◆ ABOUT THIS EXERCISE
The lines to copy are those holding the string "Open" in the entries below.

* * * * *

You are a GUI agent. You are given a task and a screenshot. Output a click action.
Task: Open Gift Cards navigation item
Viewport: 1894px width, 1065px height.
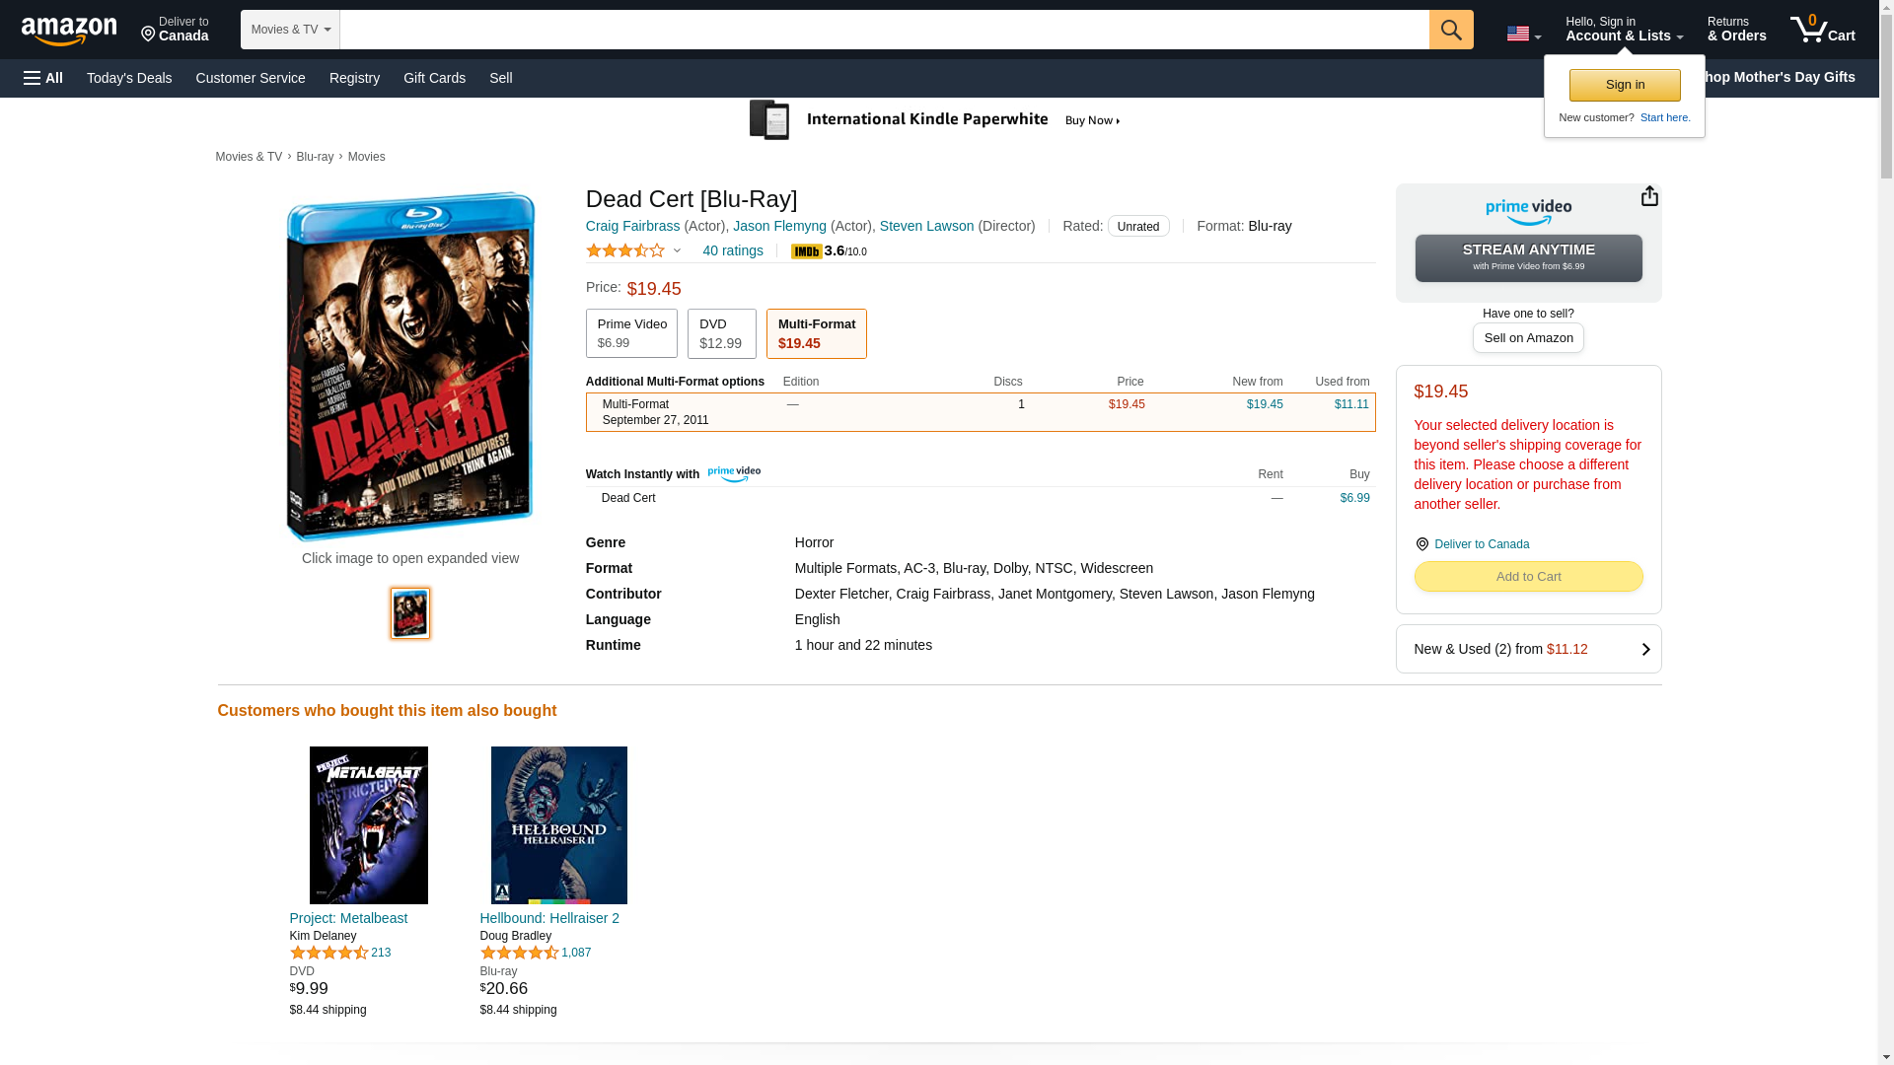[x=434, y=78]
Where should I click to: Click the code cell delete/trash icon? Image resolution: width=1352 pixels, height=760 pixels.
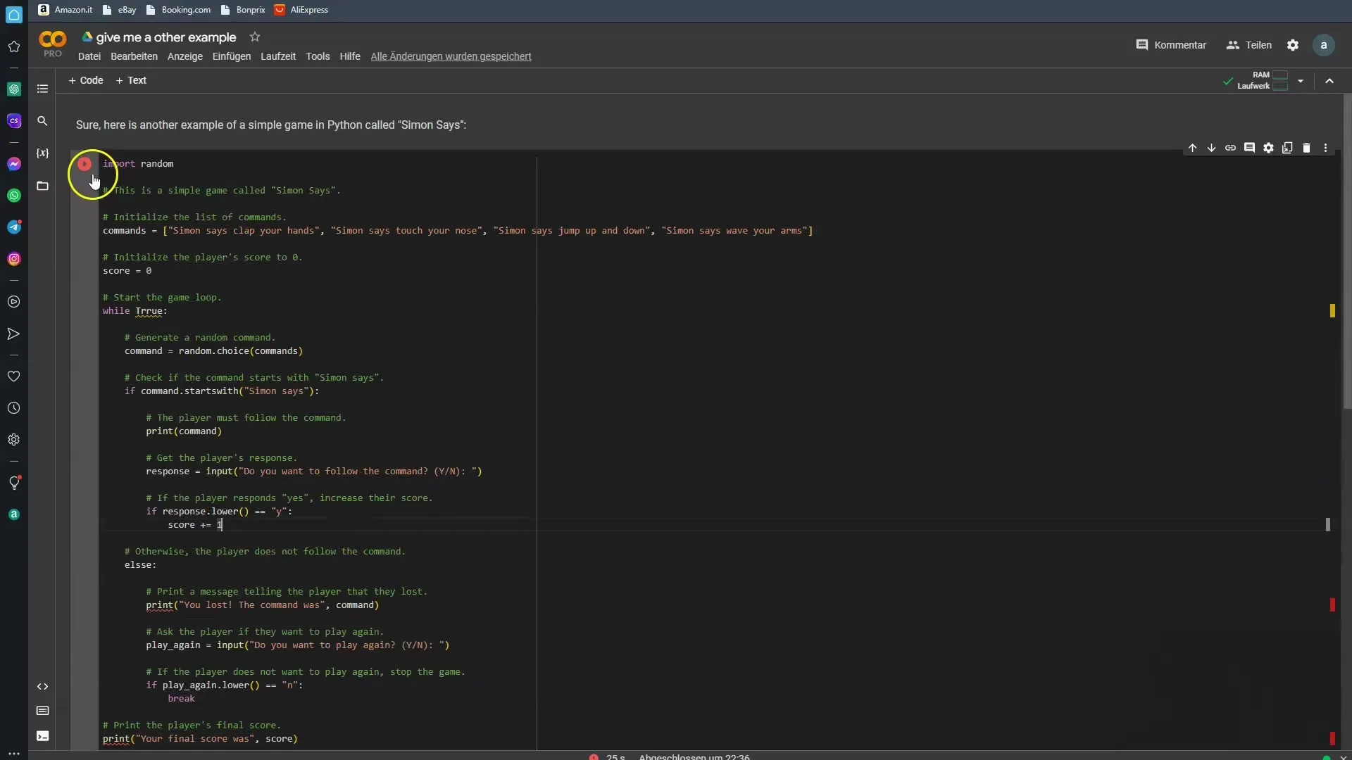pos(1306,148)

* * * * *

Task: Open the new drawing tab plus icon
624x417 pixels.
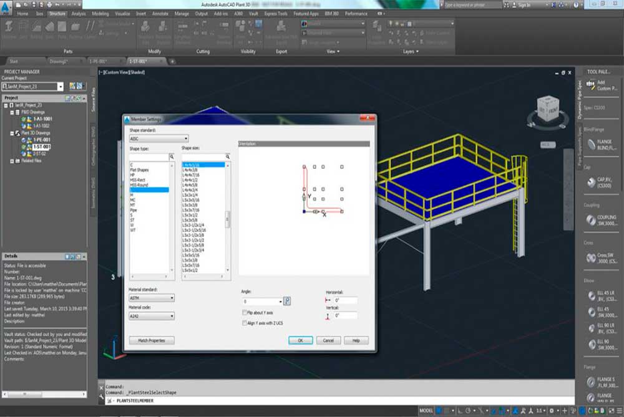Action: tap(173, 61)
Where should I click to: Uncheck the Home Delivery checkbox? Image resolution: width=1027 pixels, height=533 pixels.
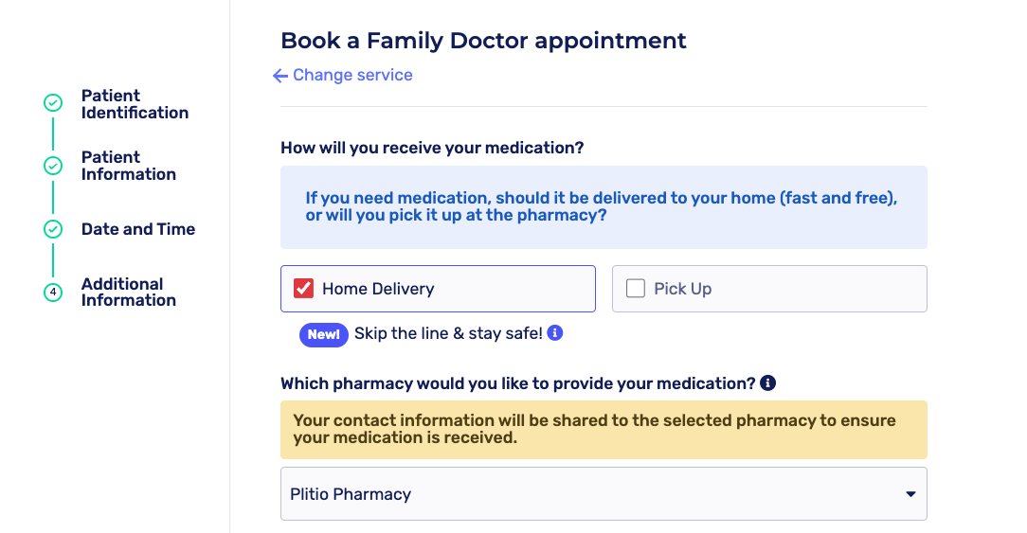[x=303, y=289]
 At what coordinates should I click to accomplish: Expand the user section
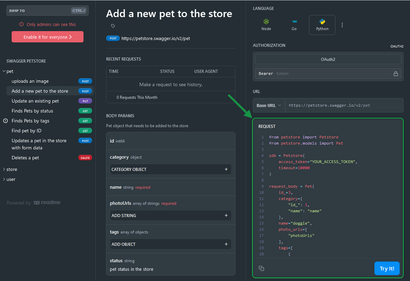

* * * * *

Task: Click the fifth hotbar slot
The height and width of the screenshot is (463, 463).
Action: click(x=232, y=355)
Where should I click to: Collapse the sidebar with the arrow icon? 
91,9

* * * * *

◆ YOUR SOLUTION
Task: Open Gift Cards navigation item
Task: Open the new drawing tab plus icon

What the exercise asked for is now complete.